## AIM OF THE EXERCISE
Please show each line of the entries below that contains the word "label".

[Item coordinate data]
======

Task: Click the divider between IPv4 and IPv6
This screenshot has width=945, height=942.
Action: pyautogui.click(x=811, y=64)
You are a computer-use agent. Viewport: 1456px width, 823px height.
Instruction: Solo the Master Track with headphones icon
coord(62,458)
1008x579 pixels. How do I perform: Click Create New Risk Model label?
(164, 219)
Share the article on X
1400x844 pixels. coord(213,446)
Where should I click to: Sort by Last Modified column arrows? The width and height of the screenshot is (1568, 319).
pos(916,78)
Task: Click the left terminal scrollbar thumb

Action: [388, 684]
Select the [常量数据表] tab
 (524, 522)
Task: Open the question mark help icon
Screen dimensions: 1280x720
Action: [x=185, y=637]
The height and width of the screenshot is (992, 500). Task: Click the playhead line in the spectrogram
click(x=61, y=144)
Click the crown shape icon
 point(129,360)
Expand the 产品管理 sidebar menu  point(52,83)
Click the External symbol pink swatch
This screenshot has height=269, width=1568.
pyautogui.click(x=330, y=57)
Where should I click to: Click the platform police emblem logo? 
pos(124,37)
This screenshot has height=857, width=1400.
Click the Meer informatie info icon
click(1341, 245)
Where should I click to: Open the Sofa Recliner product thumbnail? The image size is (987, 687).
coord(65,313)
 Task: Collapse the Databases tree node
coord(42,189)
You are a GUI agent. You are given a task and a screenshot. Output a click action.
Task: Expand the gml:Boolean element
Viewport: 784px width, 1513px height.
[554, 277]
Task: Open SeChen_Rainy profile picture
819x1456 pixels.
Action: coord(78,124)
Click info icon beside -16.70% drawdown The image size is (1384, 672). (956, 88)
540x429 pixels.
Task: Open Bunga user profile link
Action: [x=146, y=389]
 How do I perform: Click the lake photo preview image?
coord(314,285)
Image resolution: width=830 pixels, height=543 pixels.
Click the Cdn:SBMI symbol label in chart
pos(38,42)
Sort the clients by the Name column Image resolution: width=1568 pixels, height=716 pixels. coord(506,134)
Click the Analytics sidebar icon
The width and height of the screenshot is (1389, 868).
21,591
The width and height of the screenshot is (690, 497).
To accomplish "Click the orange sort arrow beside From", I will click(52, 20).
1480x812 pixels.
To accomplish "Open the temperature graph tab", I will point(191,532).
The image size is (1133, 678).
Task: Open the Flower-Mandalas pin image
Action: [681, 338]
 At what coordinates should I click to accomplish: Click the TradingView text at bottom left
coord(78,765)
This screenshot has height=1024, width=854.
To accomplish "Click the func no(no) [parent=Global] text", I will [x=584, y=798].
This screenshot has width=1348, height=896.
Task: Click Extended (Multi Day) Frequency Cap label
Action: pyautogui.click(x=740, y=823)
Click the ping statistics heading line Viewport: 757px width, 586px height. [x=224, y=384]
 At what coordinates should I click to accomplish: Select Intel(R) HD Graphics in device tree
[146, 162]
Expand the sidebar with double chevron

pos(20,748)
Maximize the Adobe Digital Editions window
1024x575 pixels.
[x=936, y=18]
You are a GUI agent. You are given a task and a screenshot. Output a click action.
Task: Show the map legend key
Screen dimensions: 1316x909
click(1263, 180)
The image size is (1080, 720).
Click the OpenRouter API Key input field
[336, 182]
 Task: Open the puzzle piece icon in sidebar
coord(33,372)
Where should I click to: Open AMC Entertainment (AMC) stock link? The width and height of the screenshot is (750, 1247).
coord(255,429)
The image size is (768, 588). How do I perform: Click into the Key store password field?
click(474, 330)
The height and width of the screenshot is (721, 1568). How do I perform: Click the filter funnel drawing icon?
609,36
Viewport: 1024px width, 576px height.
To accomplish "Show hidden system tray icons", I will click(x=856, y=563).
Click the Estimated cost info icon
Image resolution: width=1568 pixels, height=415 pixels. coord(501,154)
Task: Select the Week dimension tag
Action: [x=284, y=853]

======

## ANSWER IN FULL
1008x579 pixels. How do I perform: Click Create New Risk Model label?
Click the Cdn:SBMI symbol label in chart
Task: Click Extended (Multi Day) Frequency Cap label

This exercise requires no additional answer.